Post by roerich » Wed Sep 16, 2015 10:51 am

Idea: A text briefly describing the various holds of Skyrim, their rulers and whether the ruler is decided hereditary or by moots. Thinly veiled pro-Thian propaganda, painting Thian's rule and rise to power in a very favourable light, and the old ways of the east as backwards and stuck in time. Divided into two or three volumes and written by a Breton, Nord or Imperial historian.

I will post finished and semi-finished chapters here. Everything is up for discussion, placenames etc. so feel free to post comments and critique. TBU


Volume I
Being a historical account of the hold division and a contemporary guide to the rulers of Skyrim. Skyrim is traditionally divided into nine holds. Haafingar, Dawnstar, Winterhold, Eastmarch, The Rift, White Hold, Falkreath, The Reach and Hjaalmarch. The northern schism between East and West, old and new, is also seen in the practice in which the rulers of holds are decided, and thus contributes to a long list of cultural and political differences between the two [...]

Eastmarch
The Eastmarch, bordering Morrowind at the end of the Velothi Mountain range, and cut off to the north by the river Hirsa, to the south by the great Rift, and to the west by the Ysgeir's Stand mountain pass. The kingseat is the ancestral fortress of Kynholm, whose gargantuan stone walls and wooden fortifications have never been breached. Traditionally, Kynholm was the capital city from which the High King of Skyrim ruled, but that honor has since passed to the great western city of Haafingar. [...]


Volume II
The Hjaalmarch
The Hjaalmarch Hold is mostly dominated by a lowlands area of salt marshes, dotted with an intricate network of more or less dry islands. It is located on the northern coastline, between Haafinheim and the Northshore. The area is populated by the Hjaal tribes, descendents of some of the earliest Atmoran migrants, who settled the lands well before the first stone hall of Sarthaal was raised. Because of this, some Imperial archeological scholars like R’jhal the White suggests that Hjaalmarch can be considered one of the Old Holds, despite the region being geographically located in the western cultural sphere. This claim is supported by the backwards and barbaric customs perpetrated by the marshfolk.

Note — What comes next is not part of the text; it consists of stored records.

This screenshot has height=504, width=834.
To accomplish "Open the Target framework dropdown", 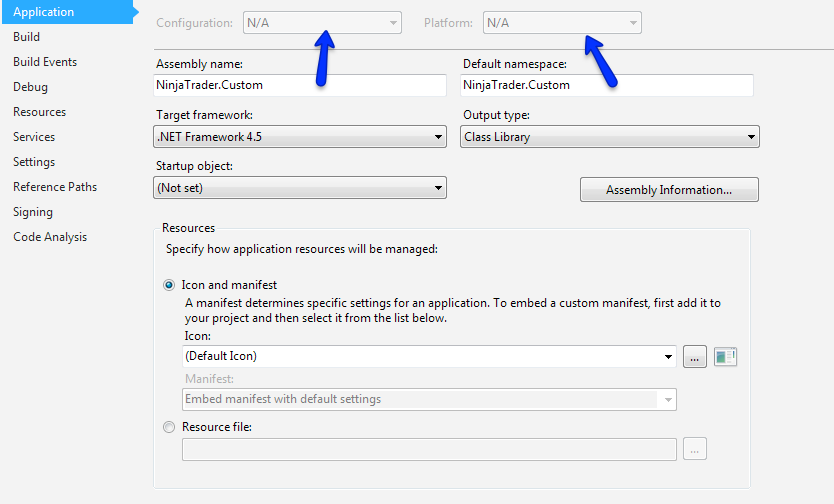I will (300, 137).
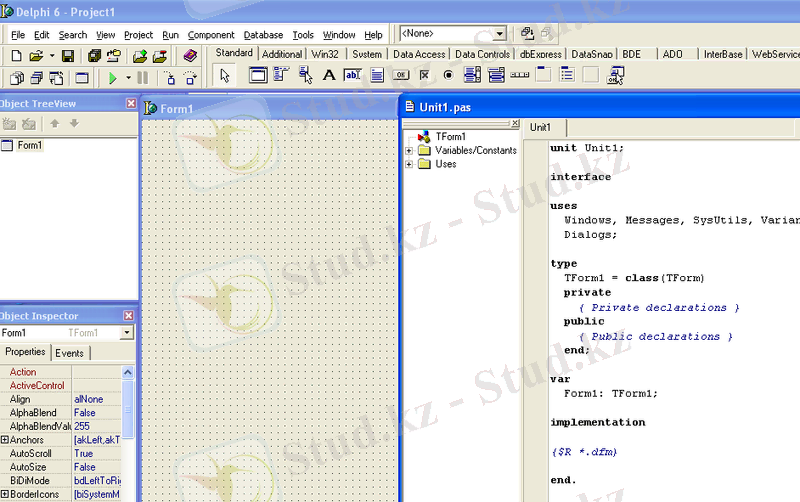800x502 pixels.
Task: Select the Label component (letter A)
Action: point(328,75)

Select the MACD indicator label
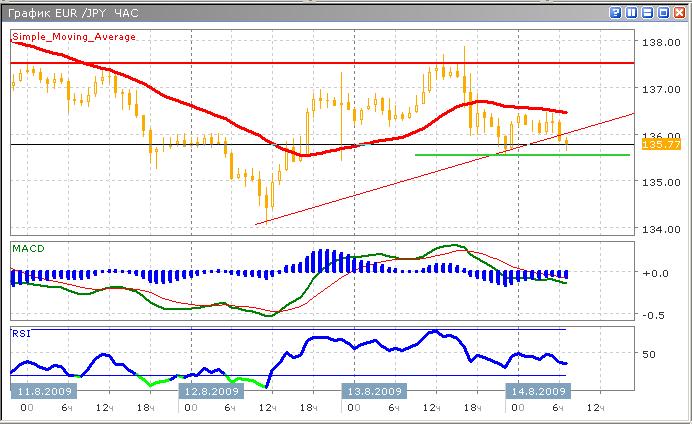26,247
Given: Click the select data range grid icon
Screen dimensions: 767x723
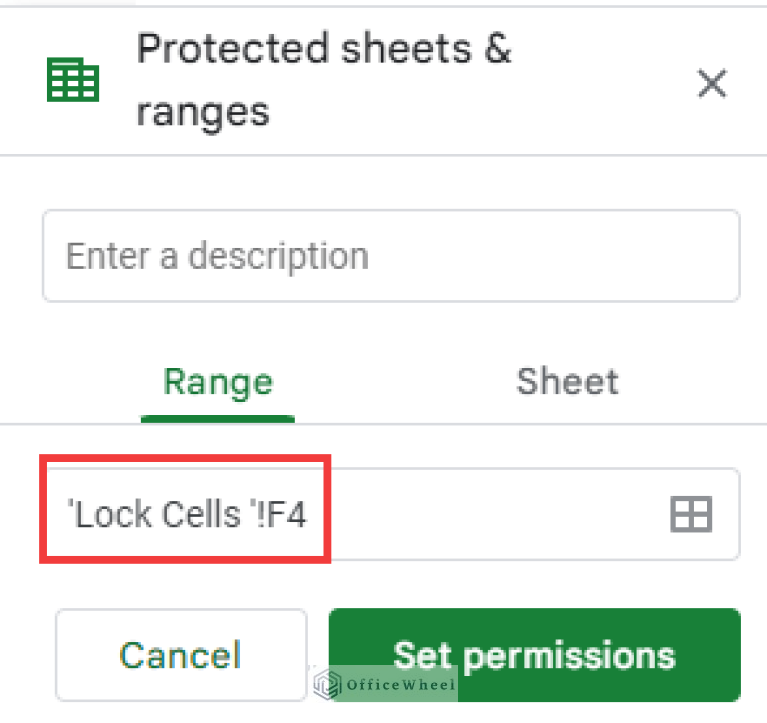Looking at the screenshot, I should click(x=690, y=515).
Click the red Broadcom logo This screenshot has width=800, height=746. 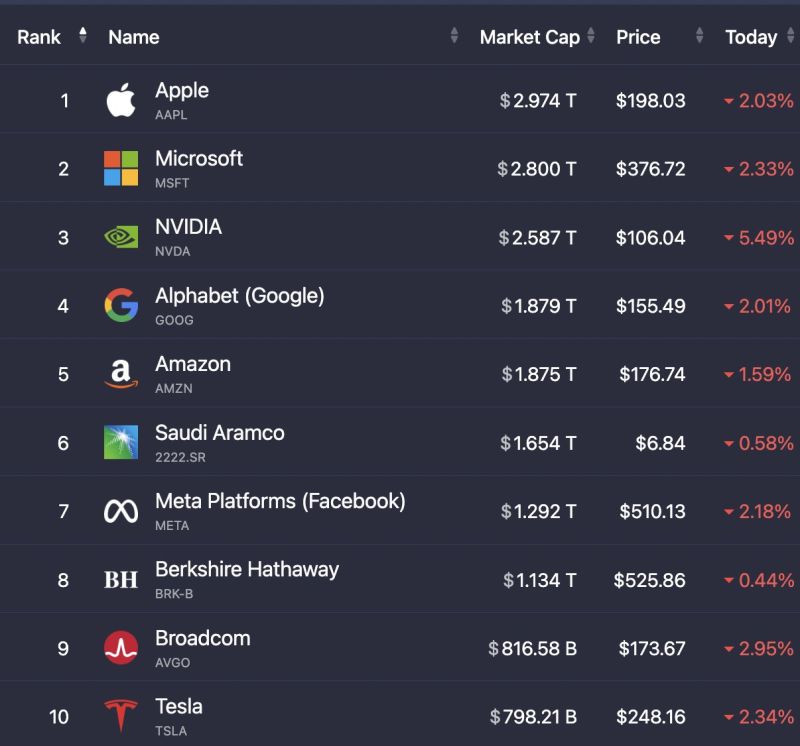click(x=121, y=648)
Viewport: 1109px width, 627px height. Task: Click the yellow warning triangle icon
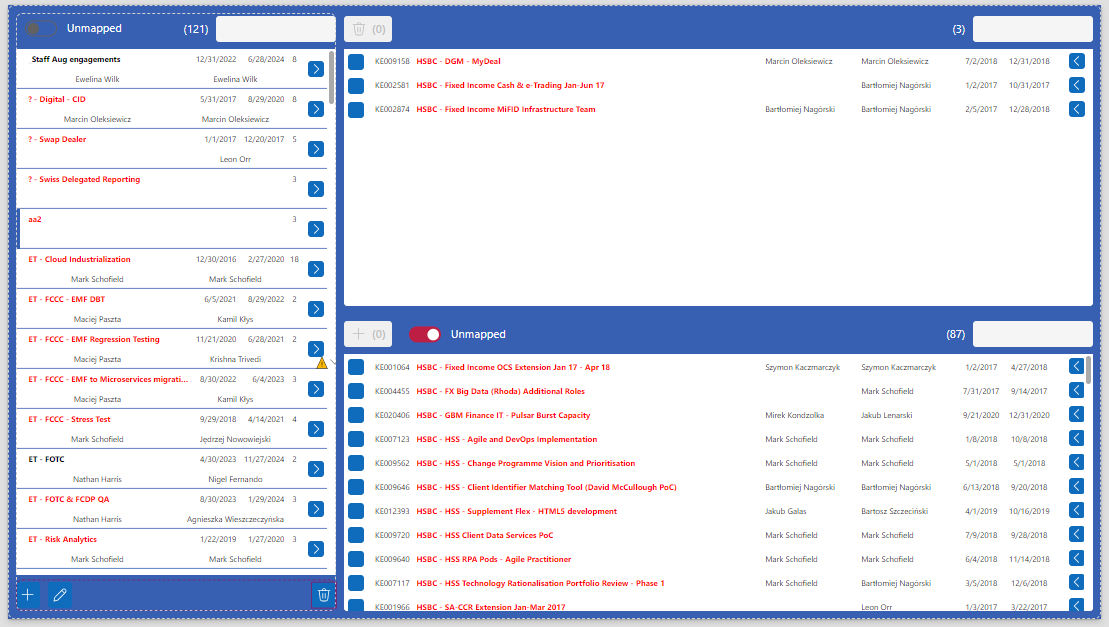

In recent years, the once so-called free tribes of the Hjaalmarch have been incorporated into King Thian of Haafingar’s ever expanding realm. Before the annexation, the hold was formally ruled by a congregation of elders from the largest tribes and clans, with no formal leader or king. Annexation of the hold is no recent idea – it has been invaded countless times by kings of Dawnstar, Markarth, Haafingar and others, most usually with little or no success. The treacherous, marshes have devoured warbands time and time again, and the marshfolk have developed a cowardly form of guerilla warfare, where they utilize their environmental surroundings in a way where they only attack when they have their enemies outnumbered and split off from one another. In times of war, invasion or larger clan feuds, a form of war chief, the Master-of-Hunt, is chosen on the Horn-Moot. The leader is usually decided by a series of bloody duels. When the strife itself has been solved, or the invaders pushed out of Hjaalmarch, the Master-of-Hunt steps down and goes back into obscurity.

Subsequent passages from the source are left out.